# A tutorial introduction into deep learning with Keras and Tensorflow.  We will use the MNIST dataset which is the 'Hello world' problem of deep learning

I always like to start my jupyter notebooks with this code because it fits the display window to my screen.

In [None]:
from IPython.core.display import display, HTML
display(HTML("<style>.container { width:95% !important; }</style>"))

### This tutorial was adapted from Deep Learning with Python Chollet, F. (2021). Deep Learning with Python (2nd ed.). Greenwich, CT, USA: Manning Publications Co.

Start with some definitions.
Numerical data in an array are called [tensors](https://en.wikipedia.org/wiki/Tensor).
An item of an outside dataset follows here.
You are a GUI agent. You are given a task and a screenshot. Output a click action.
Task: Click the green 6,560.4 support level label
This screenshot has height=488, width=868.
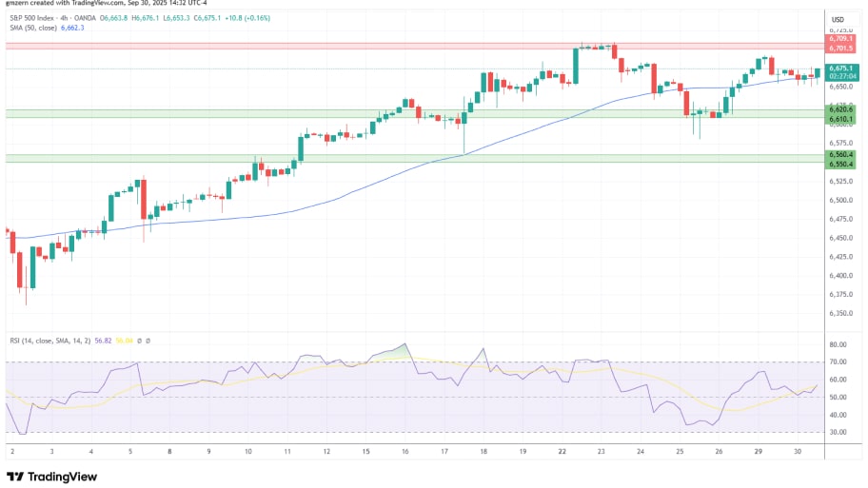(839, 154)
Scalars are 0-dimensional tensors (a single digit). 

In [None]:
import numpy as np
x = np.array(12)
print('The value of x is', x)
print('The dimension of this tensor is', x.ndim) # 0 dimensions

A 1-dimensional tensor is also called a vector

In [None]:
x = np.array([12, 1, 2, 3]) #create a vector
print('The value of x is', x)
print('The dimention of this tensor is', x.ndim) # 1 dimensions

A 2-dimensional tensor is also called a matrix

In [None]:
x = np.array([[12, 1, 2, 3],
              [5, 6, 7, 8,],
              [10, 11, 12, 12]])
print('The value of x is', x) # Print the 3 x 4 matrix
print('The dimension of this tensor is', x.ndim) # 2 dimensions

We can create n-dimensional tensors easily, although they become difficult to visualize.
This 3D tensor is like a cube of data.  

In [None]:
x = np.array([[[12, 1, 2, 3],
               [5, 6, 7, 8,],
               [10, 11, 12, 12]],
              [[2, 2, 2, 2,],
               [3,3,3,3],
               [4,4,4,4]],
              [[5,5,5,5],
               [6,6,6,6],
               [7,7,7,7]]])
print('The value of x is', x)
print('The dimension of this tensor is', x.ndim) # 3 dimensional array

#### Reshaping tensors is an important concept to understand.  We can reshape a tensor as long as it has the same number of elements as the initial tensor.

In [None]:
x = x.reshape(3*3*4,1)
print(x)
x = x.reshape(4, 3*3)
print(x)
x = x.reshape(2, 18)
print(x)

##### Tensors have three attributes:
- Number of axes (dimensions)
- Shape (length of each axis)
- Data type (typically we will use `float32`)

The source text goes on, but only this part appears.